Filme não encontra um novo ‘rosebud’

Longa revisita os eventos que levaram ao suicídio do icônico presidente

iG Minas Gerais | Daniel Oliveira |

Transformação. Tony Ramos encara um Getúlio acuado e condenado à morte no longa de João Jardim
Photographer: Bruno Veiga
Transformação. Tony Ramos encara um Getúlio acuado e condenado à morte no longa de João Jardim

Um presidente popular perseguido pela mídia de direita. Um escândalo político que desestabiliza um governo em ano eleitoral. Uma equipe do primeiro escalão inconsequente e ambiciosa que passa uma rasteira em seu próprio líder. Confronto nas ruas entre apoiadores e detratores da presidência.

Lançar “Getúlio” meses antes das próximas eleições presidenciais é uma decisão delicada e ousada, dados os paralelos perigosos que a produção pode sugerir com o cenário político atual. Mas para o diretor João Jardim (“Amor?”), seu longa comenta exatamente sobre essa resistência do mito do “salvador da pátria” na sociedade brasileira, de acreditar que é sempre uma pessoa a responsável, quando o problema na verdade é o sistema.

“Não é uma coisa de governador ou presidente. O filme sugere que o país não mudou e como esse é um erro que a gente comete há 70 anos”, defende. Jardim acredita que a produção – que acompanha o Palácio do Catete nos dias que se seguem ao infame atentado da rua Tonelero e que levaram ao suicídio de Getúlio Vargas (Tony Ramos) – revela como “existe uma cumplicidade geral entre governantes e pessoas na periferia política fazendo o que eles querem”.

O paradoxo dessa defesa é que, apesar do desejo de retratar essas engrenagens do sistema, o foco do longa, como o próprio título sugere, é em Vargas. O “castelo de cartas” e o “jogo de tronos” político que acontece em torno do presidente são mostrados apenas como contexto nas coxias da trama. Na disputa entre thriller político e tragédia pessoal, vence a segunda. E o fato que de seu desfecho é um spoiler aprendido na oitava série, associado ao didatismo excessivo com nomes das autoridades aparecendo na tela, deixa um déjà vu com cara de aula de história brasileira.
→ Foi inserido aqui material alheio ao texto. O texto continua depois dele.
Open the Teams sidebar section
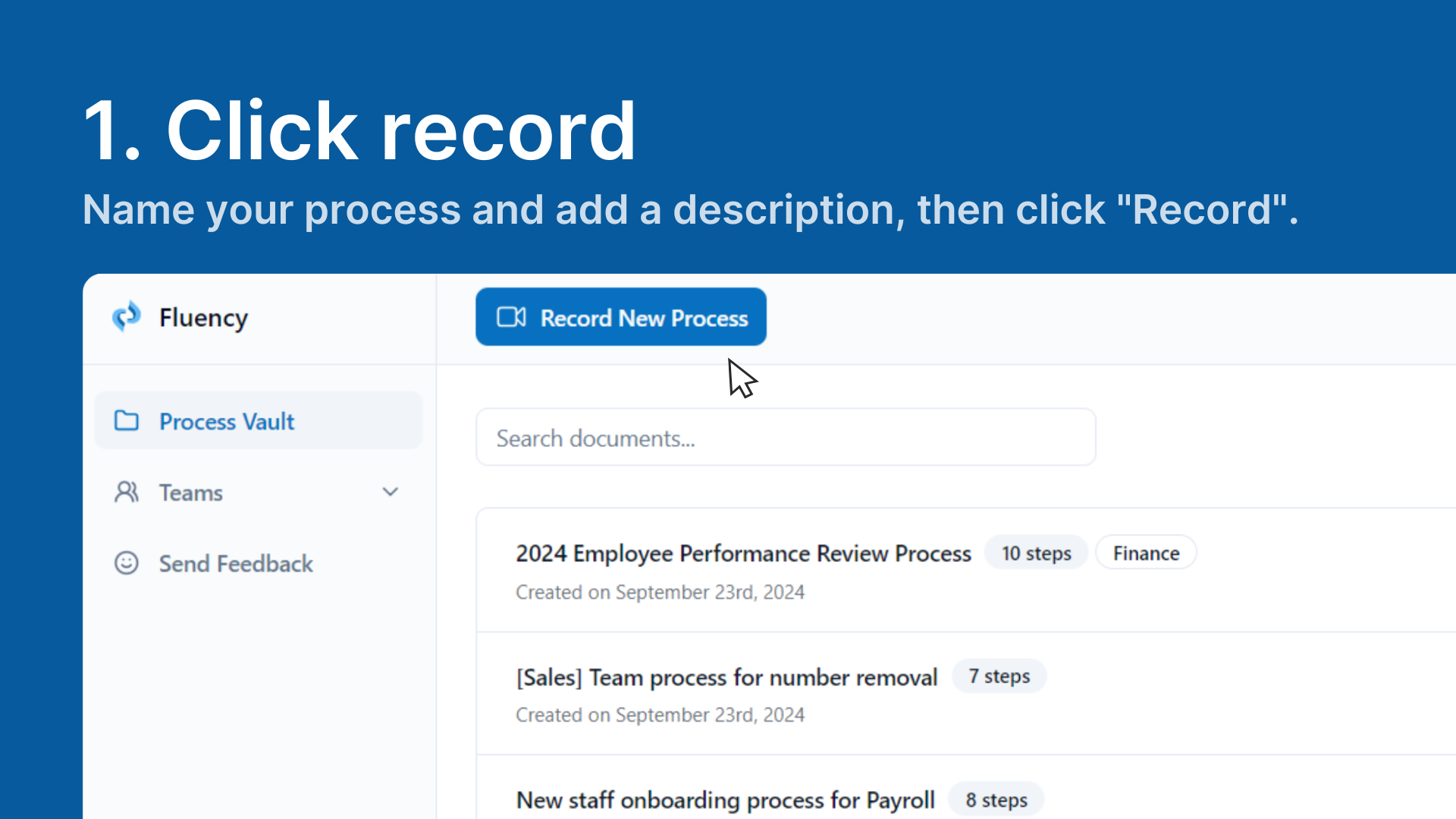Screen dimensions: 1456x819 (x=191, y=493)
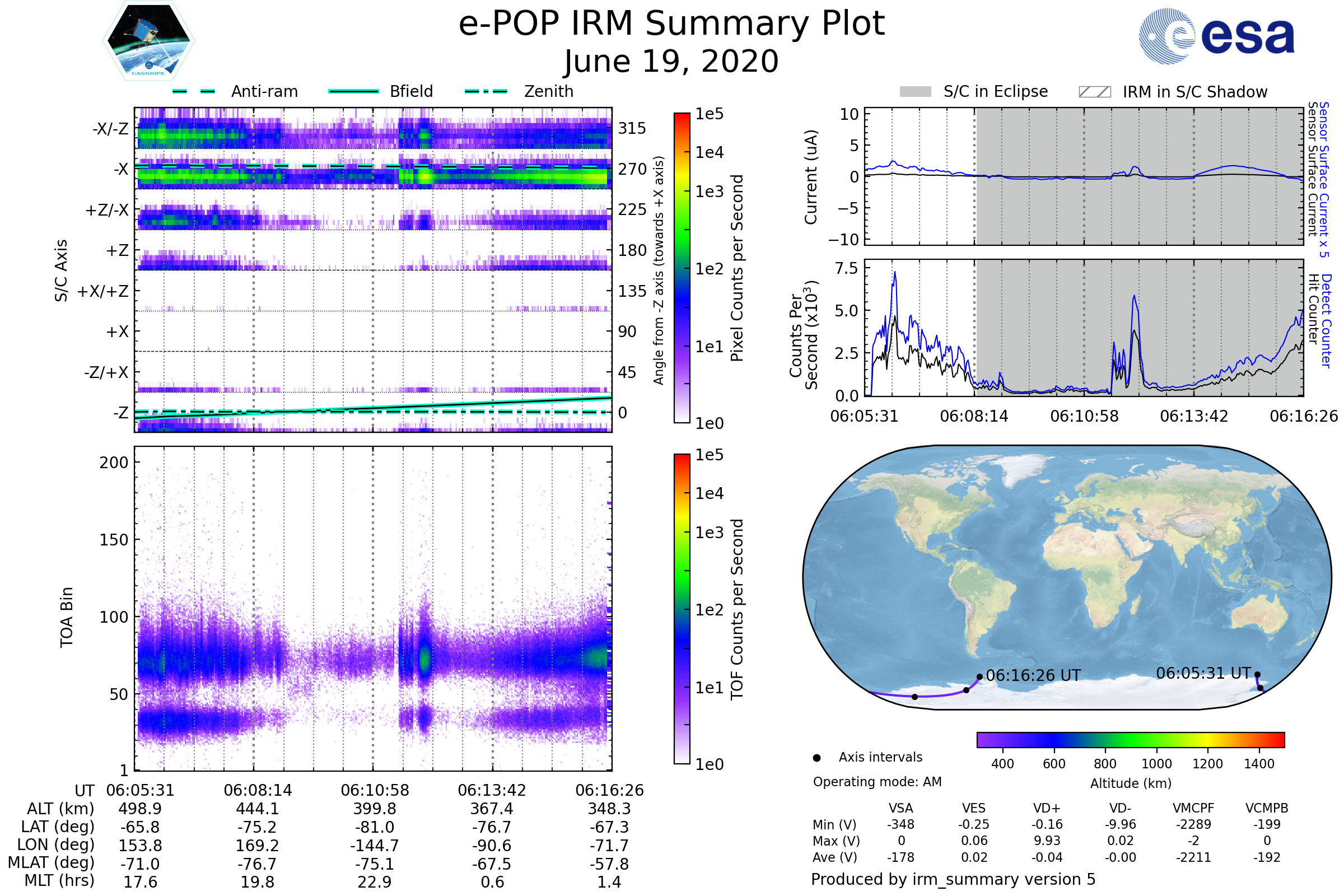The image size is (1344, 896).
Task: Click the Altitude (km) horizontal colorbar
Action: coord(1130,739)
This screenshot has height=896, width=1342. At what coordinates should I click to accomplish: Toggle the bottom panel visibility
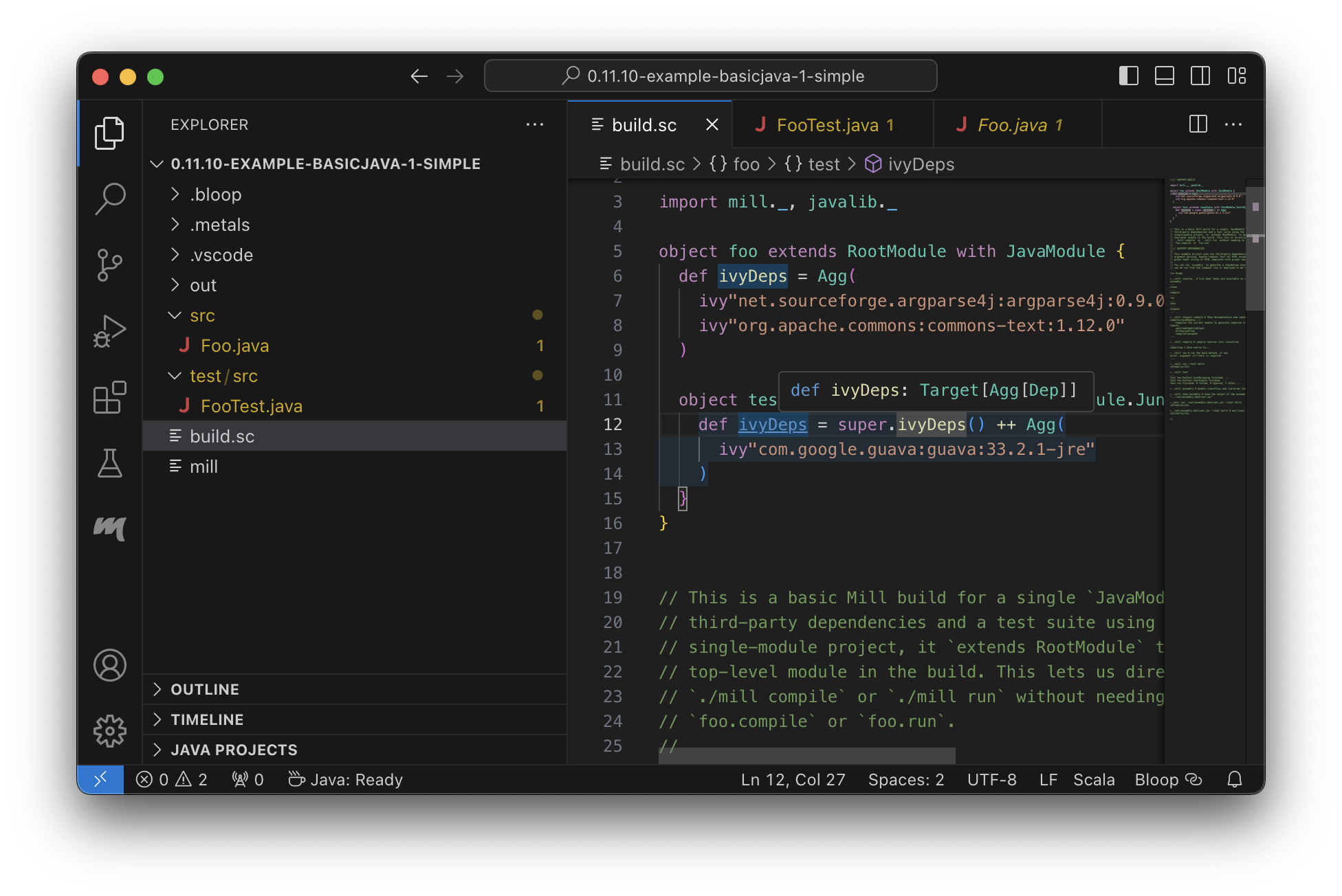tap(1165, 76)
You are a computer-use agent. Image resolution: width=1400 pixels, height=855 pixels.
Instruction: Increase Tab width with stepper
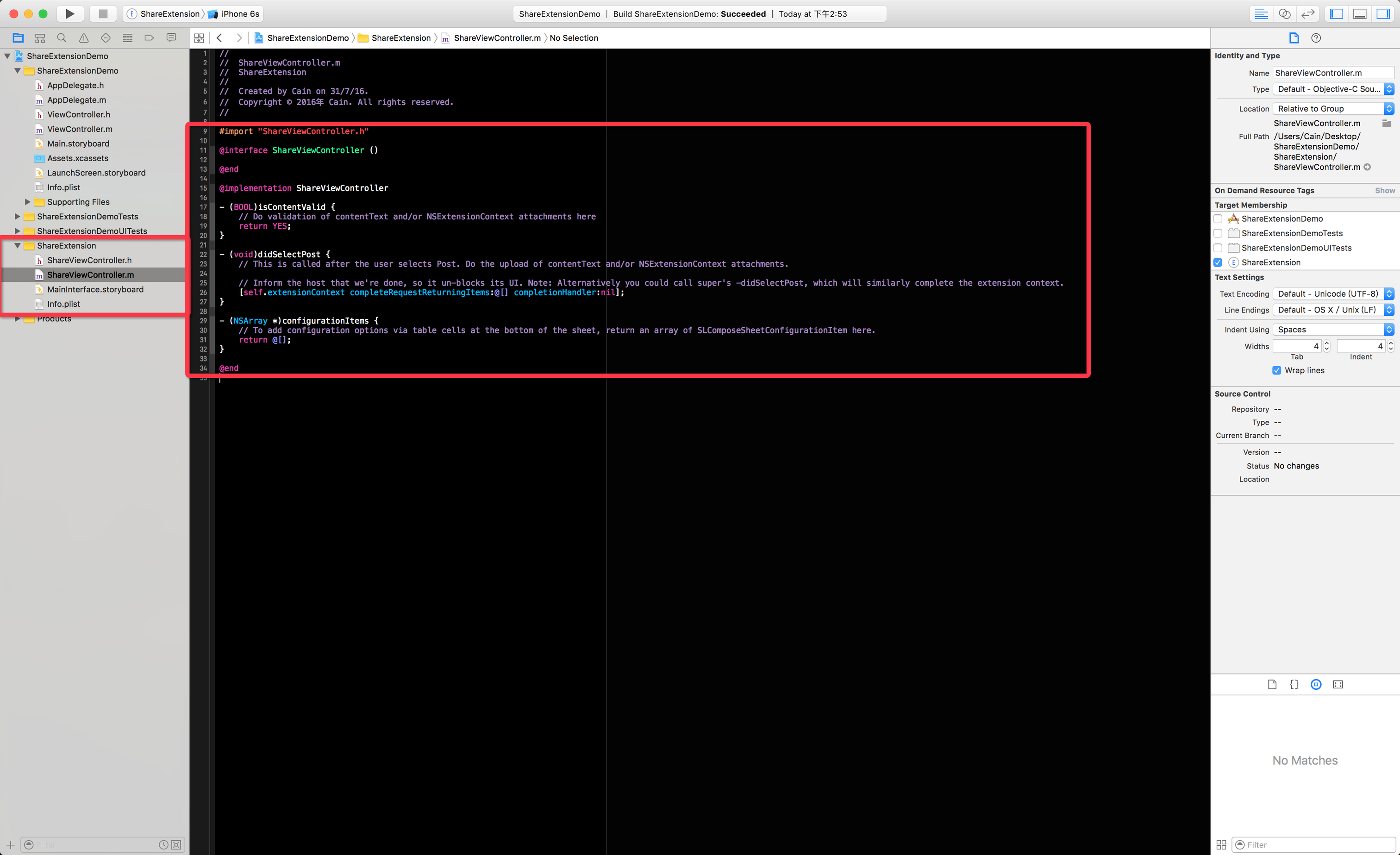click(1327, 343)
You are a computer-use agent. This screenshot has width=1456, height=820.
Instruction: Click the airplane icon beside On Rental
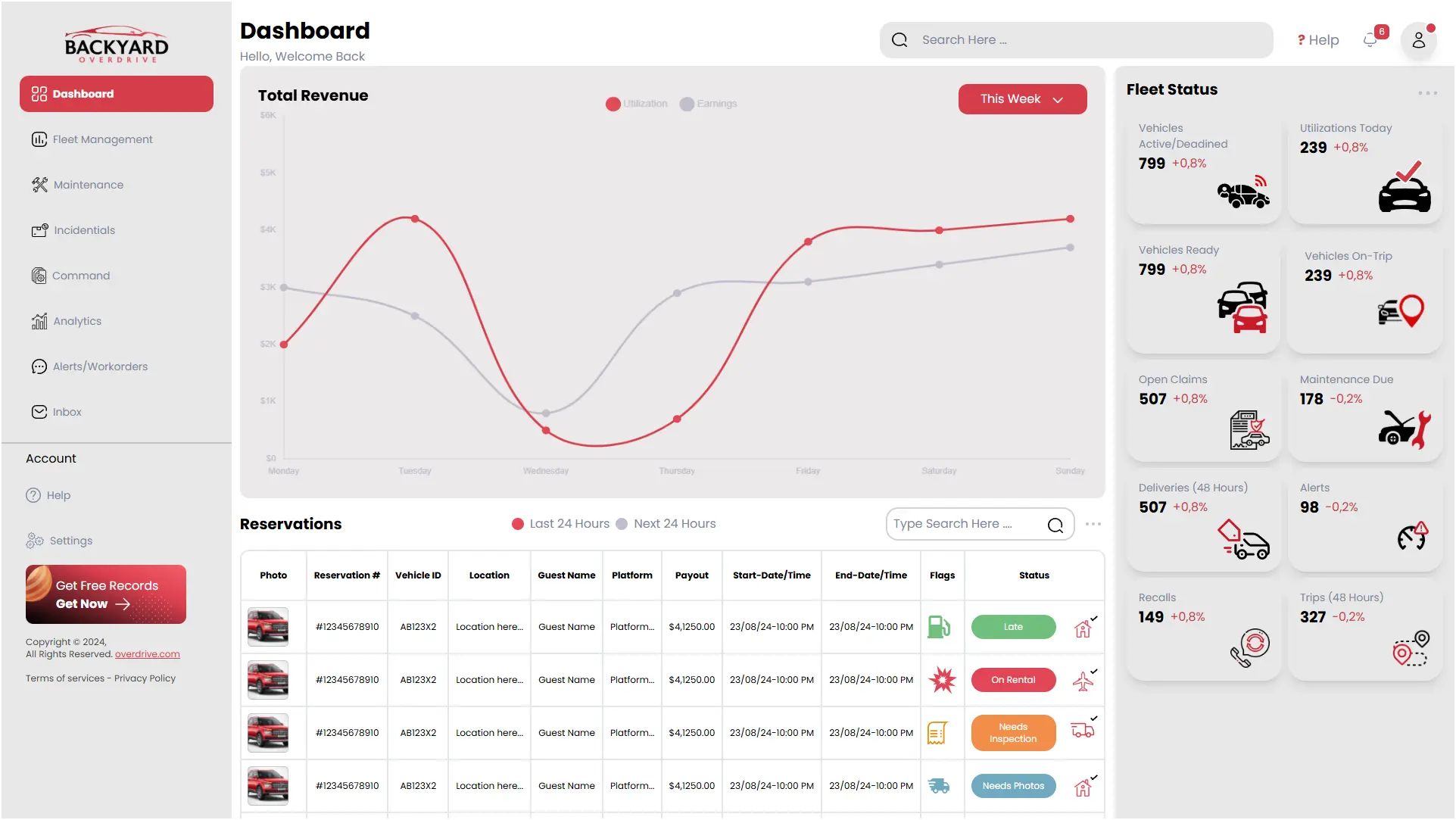click(x=1083, y=681)
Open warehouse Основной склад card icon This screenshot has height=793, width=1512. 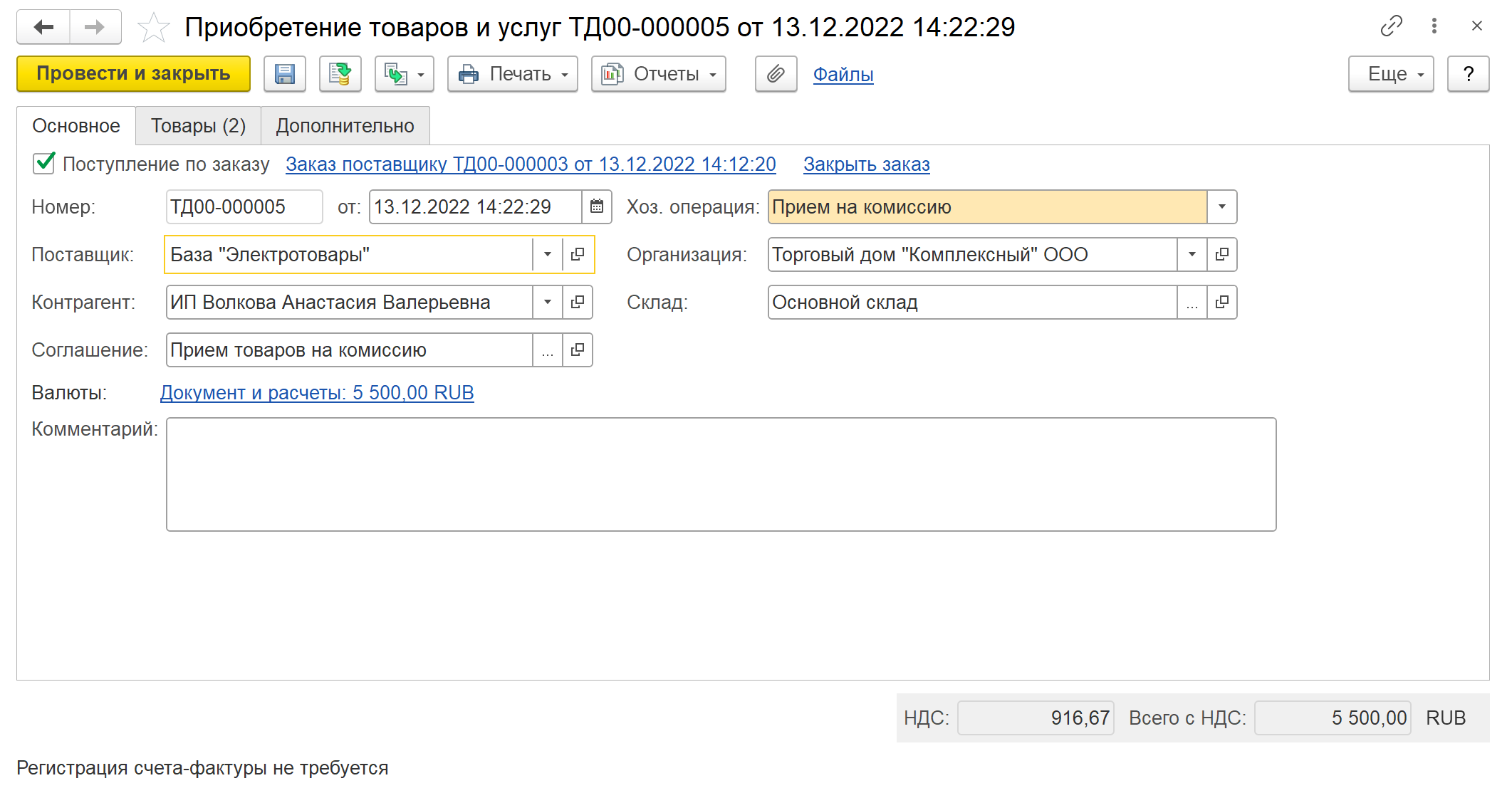(1222, 302)
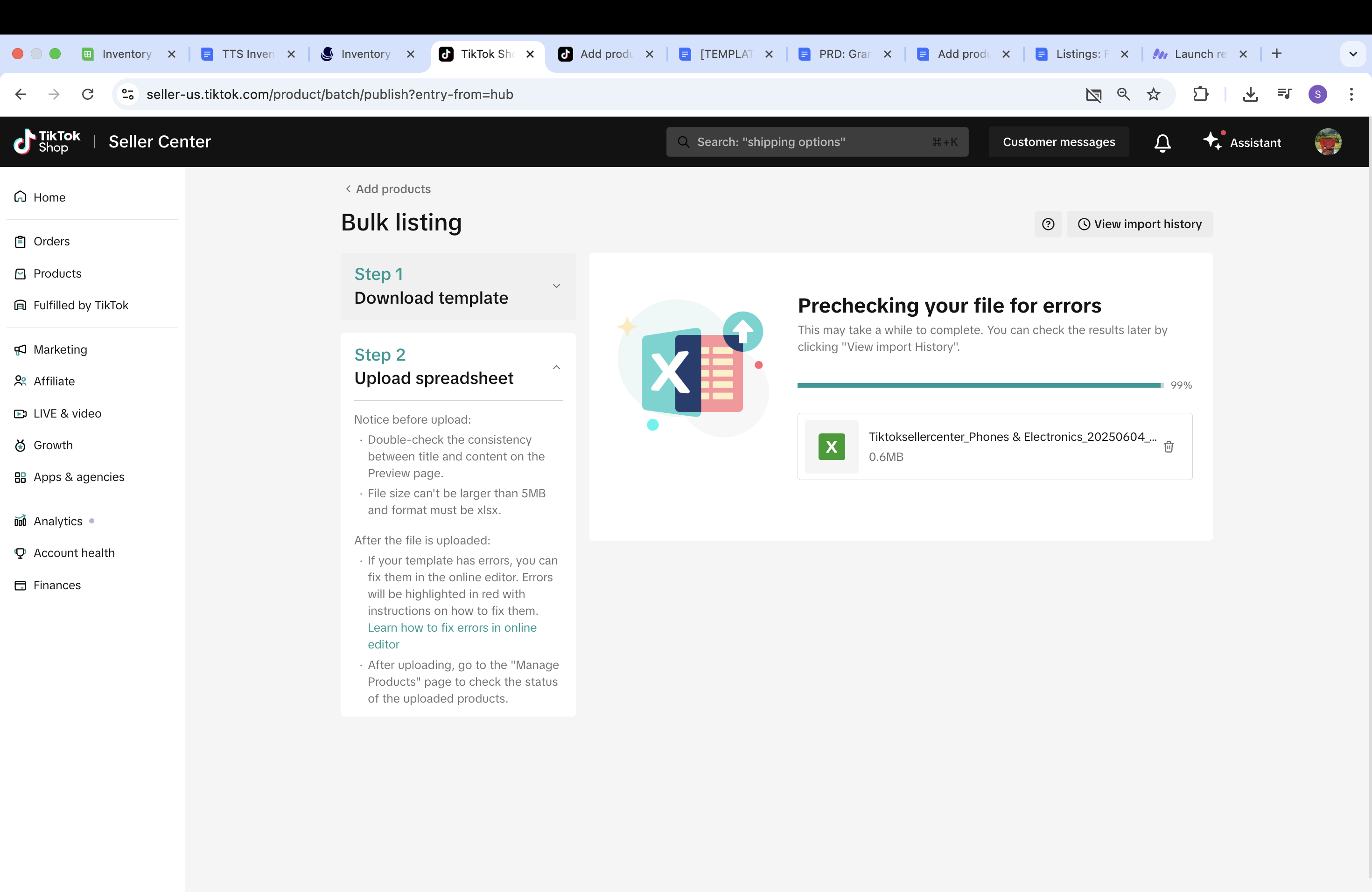Reload the page
1372x892 pixels.
click(88, 95)
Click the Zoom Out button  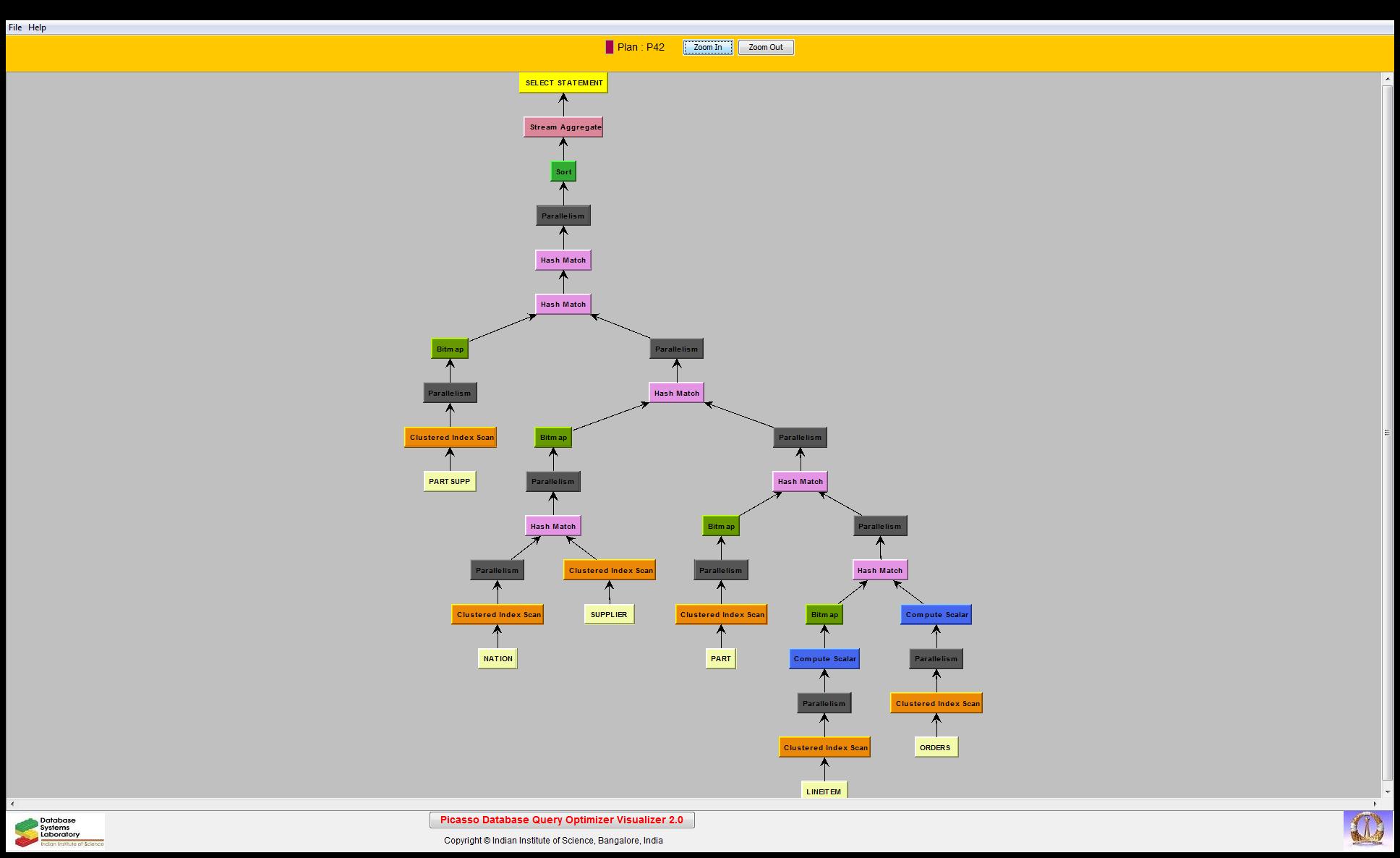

Jardim – que, coincidência ou não, editou a minissérie “Agosto” – se arriscou a revisitar uma história tão conhecida e contada em livros e na TV porque enxergou nela os elementos de um bom filme. “É um protagonista polêmico e contraditório, além de crime, inquérito policial, relação de família, traição. São muitos elementos importantes para a dramaturgia cinematográfica”, analisa.

O problema é que, ainda que tecnicamente bem feito, “Getúlio” não acrescenta nada de novo a essa besta mitológica da história política brasileira. Não há um novo rosebud descoberto para o Charles Foster Kane tupiniquim. Mesmo a relação de Vargas com a filha Alzira (Drica Moraes), que ganha grande espaço no longa, não diz a que veio e não lança um novo olhar sobre o personagem.

Com isso, o grande destaque é Tony Ramos. Mais que a transformação física, seu desafio é viver um protagonista nem ativo nem passivo, mas reativo. Um homem sob pressão inimaginável, pego de surpresa por golpes e rasteiras a cada curva da trama, e ainda inteligente o bastante para ganhar o jogo de xadrez com seu movimento final.

Curiosamente, o diálogo do ator com seu diretor se deu pela experiência do último com documentários e a paixão dos dois por pesquisa. “Indiquei o Getúlio que eu conheci e deixei ele encontrar o personagem que estaria no filme”, conta Jardim.

O outro destaque é a obsessão quase excessiva da fotografia e da direção de arte com a arquitetura do Palácio do Catete. Com exceção da cena do atentado, “Getúlio” é um filme claustrofóbico, de interiores e espaços fechados. E a simbologia do Catete como edificação do poder máximo, nesse sentido, é subvertida pelo longa.

“É uma metáfora de como o poder pode ser uma prisão. Ele é um cara condenado ali, e o palácio vira um corredor da morte”, elabora o diretor. Essa ideia é reforçada ainda pela trilha agourenta e quase onipresente de Federico Jusid, que martela o tempo todo o peso da tragédia que está por vir.

Se falta ousadia a esse retrato, Jardim responde com a importância histórica do longa. “Ousadia é lidar com esse fantasma e com esse peso. Tem que estudar muito e entender do que se está falando”, argumenta.